**Task details**
Search the records for "with". Report every line where it occurs.

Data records
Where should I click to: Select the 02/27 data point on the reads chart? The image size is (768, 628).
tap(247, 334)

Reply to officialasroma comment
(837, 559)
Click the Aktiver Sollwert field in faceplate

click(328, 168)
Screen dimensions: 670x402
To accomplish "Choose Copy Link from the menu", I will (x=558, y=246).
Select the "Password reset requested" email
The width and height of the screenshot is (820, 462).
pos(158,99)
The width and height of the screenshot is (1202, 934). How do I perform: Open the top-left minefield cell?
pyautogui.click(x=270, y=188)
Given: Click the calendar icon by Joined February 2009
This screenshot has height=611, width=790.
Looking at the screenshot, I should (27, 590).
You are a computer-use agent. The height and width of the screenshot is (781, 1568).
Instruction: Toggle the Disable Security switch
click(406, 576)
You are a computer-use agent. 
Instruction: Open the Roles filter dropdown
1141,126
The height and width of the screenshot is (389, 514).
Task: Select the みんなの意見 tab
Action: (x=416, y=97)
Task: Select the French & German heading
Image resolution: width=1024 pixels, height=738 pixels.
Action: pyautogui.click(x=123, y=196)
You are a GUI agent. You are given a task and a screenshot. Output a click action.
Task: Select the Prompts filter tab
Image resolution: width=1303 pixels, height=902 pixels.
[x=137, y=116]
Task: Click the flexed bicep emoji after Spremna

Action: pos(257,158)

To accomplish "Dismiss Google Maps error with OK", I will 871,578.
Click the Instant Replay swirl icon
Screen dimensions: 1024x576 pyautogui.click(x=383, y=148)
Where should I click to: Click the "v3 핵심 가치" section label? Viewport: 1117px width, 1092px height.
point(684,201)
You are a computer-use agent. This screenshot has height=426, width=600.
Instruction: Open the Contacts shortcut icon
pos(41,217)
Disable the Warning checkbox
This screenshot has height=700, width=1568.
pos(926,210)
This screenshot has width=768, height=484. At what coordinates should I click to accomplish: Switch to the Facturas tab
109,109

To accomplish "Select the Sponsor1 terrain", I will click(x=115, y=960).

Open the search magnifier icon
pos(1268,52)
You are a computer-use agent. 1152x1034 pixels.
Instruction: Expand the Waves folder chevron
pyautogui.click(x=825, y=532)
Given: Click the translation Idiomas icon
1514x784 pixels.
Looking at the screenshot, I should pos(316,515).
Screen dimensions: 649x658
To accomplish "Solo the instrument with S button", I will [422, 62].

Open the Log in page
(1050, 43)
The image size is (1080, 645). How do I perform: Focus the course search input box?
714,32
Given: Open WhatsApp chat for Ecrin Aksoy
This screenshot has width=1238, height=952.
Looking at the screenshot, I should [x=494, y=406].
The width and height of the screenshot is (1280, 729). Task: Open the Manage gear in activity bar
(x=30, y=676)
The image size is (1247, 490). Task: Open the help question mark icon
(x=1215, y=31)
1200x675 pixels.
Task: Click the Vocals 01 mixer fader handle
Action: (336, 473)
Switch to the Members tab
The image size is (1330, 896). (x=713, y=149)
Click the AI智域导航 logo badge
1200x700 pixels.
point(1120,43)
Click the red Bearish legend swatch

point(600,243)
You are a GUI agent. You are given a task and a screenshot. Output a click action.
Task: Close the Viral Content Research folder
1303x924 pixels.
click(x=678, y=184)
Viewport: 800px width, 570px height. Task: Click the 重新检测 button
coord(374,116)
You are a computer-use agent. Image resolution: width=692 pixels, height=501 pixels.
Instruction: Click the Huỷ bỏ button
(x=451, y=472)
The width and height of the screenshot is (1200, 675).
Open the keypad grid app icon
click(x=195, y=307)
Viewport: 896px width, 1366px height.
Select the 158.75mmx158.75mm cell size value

**Worked solution**
To accomplish "Dismiss Google Maps error with OK", I will 871,578.
To accomplish "Solo the instrument with S button", I will [422, 62].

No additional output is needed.